__Document text__:
This is the code for my custom kafka processor that simply consumes from a kafka topic and produces some data
ConsumerRecords<byte[],byte[]> records = consumer.poll(1000);
records.forEach(record -> {
FlowFile flowFile = session.create();
if (flowFile == null) {
return;
}
try {
byte[] outputBytes = (record == null) ? EMPTY_JSON_OBJECT :
genericData.toString(record.value()).getBytes(StandardCharsets.UTF_8);
flowFile = session.write(flowFile, rawOut -> {
rawOut.write(outputBytes);
consumer.commitSync();
});
} catch (ProcessException pe) {
getLogger().error("Failed to deserialize {}", new Object[]{flowFile, pe});
session.transfer(flowFile, REL_FAILURE);
return;
}
flowFile = session.putAttribute(flowFile, "topic", record.topic());
flowFile = session.putAttribute(flowFile, CoreAttributes.MIME_TYPE.key(), "application/json");
getLogger().info("flowFile id " + flowFile.getId());
session.transfer(flowFile, REL_SUCCESS);
});
This code takes a batch of around 500 kakfa messages and produces some flowFile for output. What I need is obviously to put it inside a while loop that does the same thing over and over again. When I do that though, nothing gets out of the processor. While still, the info log shows the flowFile ids are incremented, and seems the actual flowFile is produced. One thing I tested is this happens only in infinite while loops. When I use a limited for loops the processor works fine. I am wondering there might be something about nifi flow internal that I am not aware of.

__Listed entries__:

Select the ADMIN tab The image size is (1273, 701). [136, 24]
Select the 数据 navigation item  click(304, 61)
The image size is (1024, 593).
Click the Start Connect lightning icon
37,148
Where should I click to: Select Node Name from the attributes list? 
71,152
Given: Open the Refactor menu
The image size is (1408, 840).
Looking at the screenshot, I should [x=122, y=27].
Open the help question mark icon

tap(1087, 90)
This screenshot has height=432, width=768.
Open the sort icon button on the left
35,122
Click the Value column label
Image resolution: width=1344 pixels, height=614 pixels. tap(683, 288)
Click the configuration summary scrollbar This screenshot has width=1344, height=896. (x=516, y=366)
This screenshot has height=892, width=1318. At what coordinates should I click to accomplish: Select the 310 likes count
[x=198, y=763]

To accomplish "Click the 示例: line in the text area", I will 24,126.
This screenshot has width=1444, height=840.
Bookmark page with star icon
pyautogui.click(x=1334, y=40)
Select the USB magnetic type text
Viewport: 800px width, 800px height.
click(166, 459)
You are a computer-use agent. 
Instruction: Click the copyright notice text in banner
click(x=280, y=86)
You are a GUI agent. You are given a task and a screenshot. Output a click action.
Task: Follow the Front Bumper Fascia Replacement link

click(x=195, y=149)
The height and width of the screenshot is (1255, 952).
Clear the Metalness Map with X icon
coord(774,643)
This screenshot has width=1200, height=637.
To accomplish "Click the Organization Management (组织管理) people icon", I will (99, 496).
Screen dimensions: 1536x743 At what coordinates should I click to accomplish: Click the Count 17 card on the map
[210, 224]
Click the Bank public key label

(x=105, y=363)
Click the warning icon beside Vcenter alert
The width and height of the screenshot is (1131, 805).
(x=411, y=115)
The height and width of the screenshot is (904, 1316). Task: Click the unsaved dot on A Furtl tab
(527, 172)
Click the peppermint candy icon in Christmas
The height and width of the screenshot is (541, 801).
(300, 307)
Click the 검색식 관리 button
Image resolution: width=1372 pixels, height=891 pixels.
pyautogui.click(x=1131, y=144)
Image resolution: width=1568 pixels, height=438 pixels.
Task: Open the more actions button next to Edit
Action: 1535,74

__Exercise directions__:
Translate into Spanish this sentence from the Kafka processor post: "When I do that though, nothing gets out of the processor." The records have no connection to the Kafka processor post.

__Exercise output__:
Sin embargo, cuando hago eso, no sale nada del procesador.